I might have done more! that was the bitter refrain that for a long time made all my memories of the sweetest, tenderest mother sorrowful. But she has forgiven me long ago, and the vast breadth and depth of the river of death is now constantly bridged by our thoughts of each other. We walk far apart, but when I think of her, I know that she is thinking of me, and I wave my hand in greeting to her. Does she see the lifted hand? I believe she does. Why do I believe it? Because the soul is a diviner, and the things it knows best are the things it was never told. Whatever it divines, is revealed truth. Whatever it is told, may either be doubted or received.

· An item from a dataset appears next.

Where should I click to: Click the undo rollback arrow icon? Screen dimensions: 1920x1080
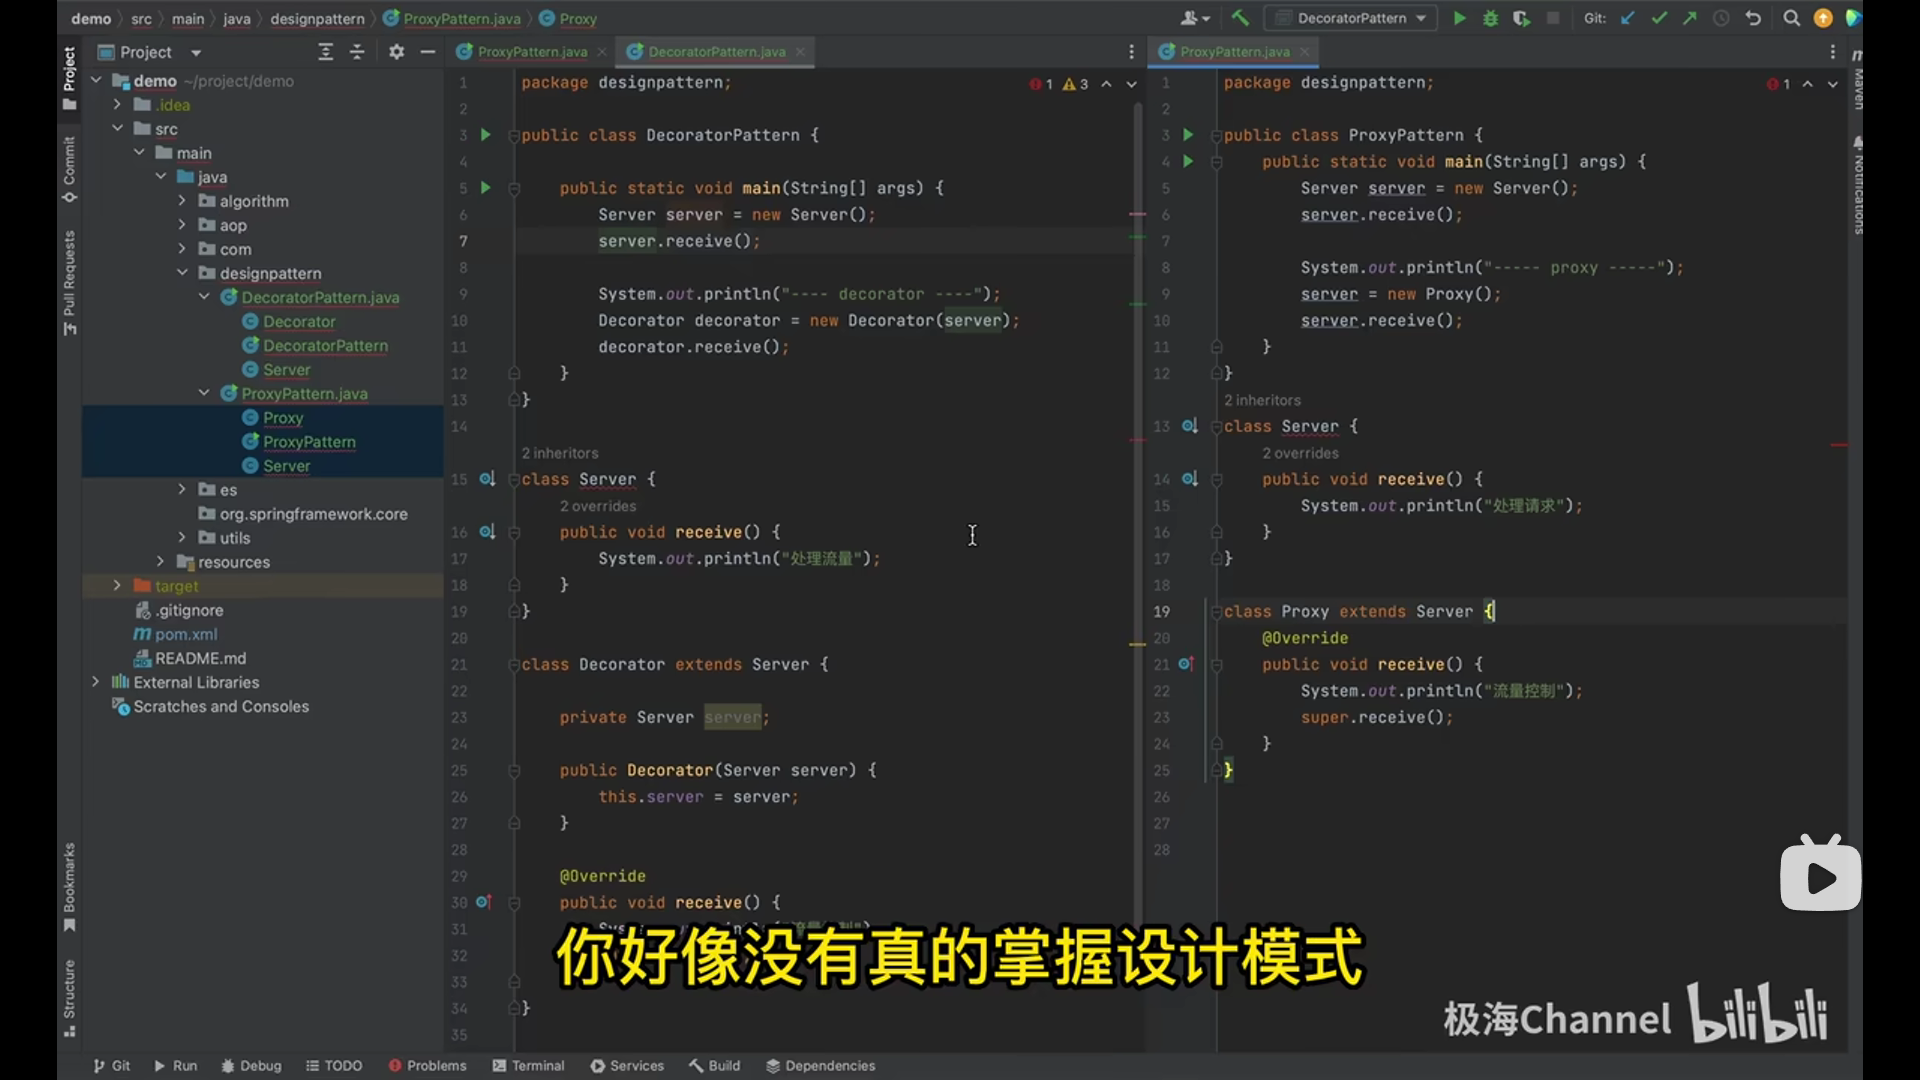click(1753, 18)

For nearly a year after the birth of Calvin, there was not much change in the domestic life of Austin. The days slipped into weeks and months, and were, as the waves of the ocean, all alike, and yet all different. But early in 1859 changes so great were present, that it was impossible any longer to ignore them. There were bitter disputes wherever men were congregated, and domestic quarrels on every hearthstone, while feminine friendships melted away in the heat of passionate arguments so well seasoned with personalities. There were now three distinct parties: one for remaining in the Union; a second which demanded a Southern Confederacy, and a third which wished Texas to resume her independence and to fly the Lone Star flag again. It was a quarrel with three sides, and the women universally entered into it, with so much temper, that I could not help thinking they had all exercised too much long suffering in the past, and were now glad of a lawful opportunity to be a little ill-natured.

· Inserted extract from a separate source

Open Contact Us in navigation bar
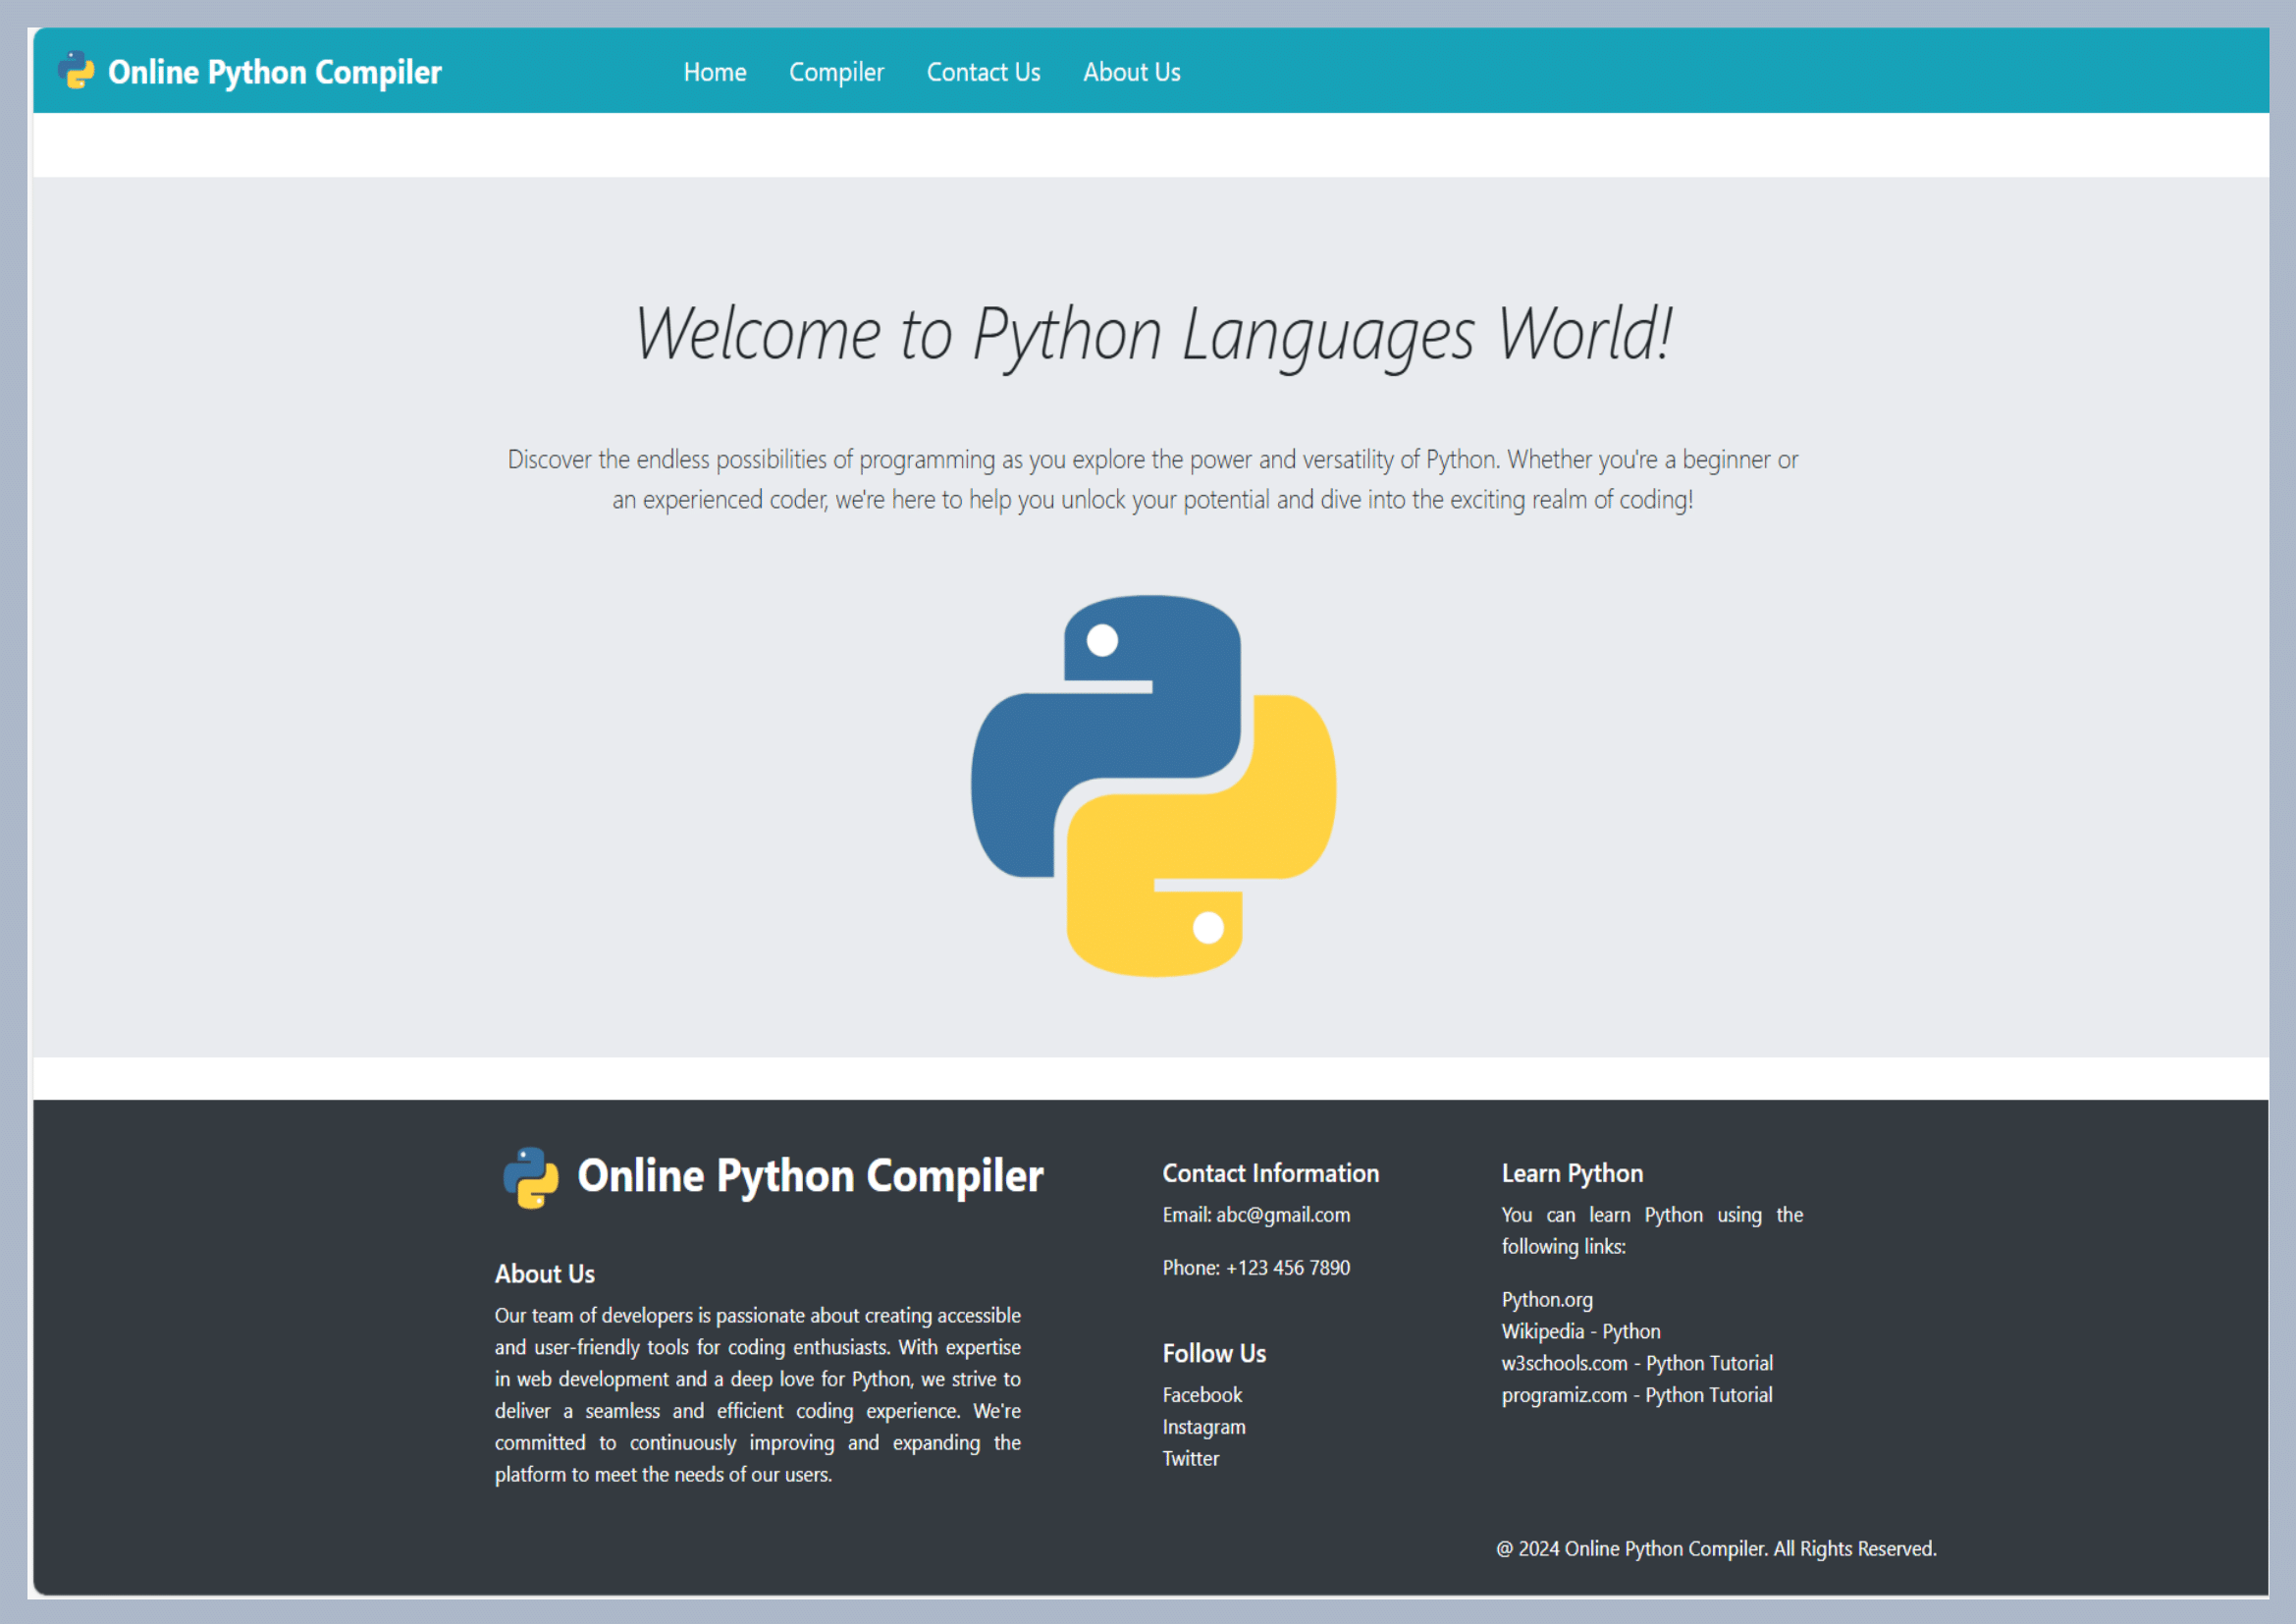Viewport: 2296px width, 1624px height. (983, 72)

It may be strange, but it is the truth, that I seldom heard slavery named as a reason for secession. The average Texan had but a slight security for his slaves. The journey to the Rio Grande was not long or difficult for a man bent on freedom, who was sure to be succored and helped by every party of Indians or Mexicans he met. Arriving at the river, he had only to walk across some one of its shallow fords, and touch land on the other side a free man. The number of slaves who freed themselves by this way was considerable every year, and I heard many slave owners say that they would be well satisfied to give their slaves freedom on such terms as the English slave owners obtained. What really excited them was the question of state rights. They were furious with the United States Government’s interference in their state’s social and domestic arrangements. They would not admit its right to do so, and were mad as their own prairie bulls, when compulsion was named. I heard arguments like these, both from men and women constantly; they talked of nothing else, and the last social gathering at my house was like a political arena.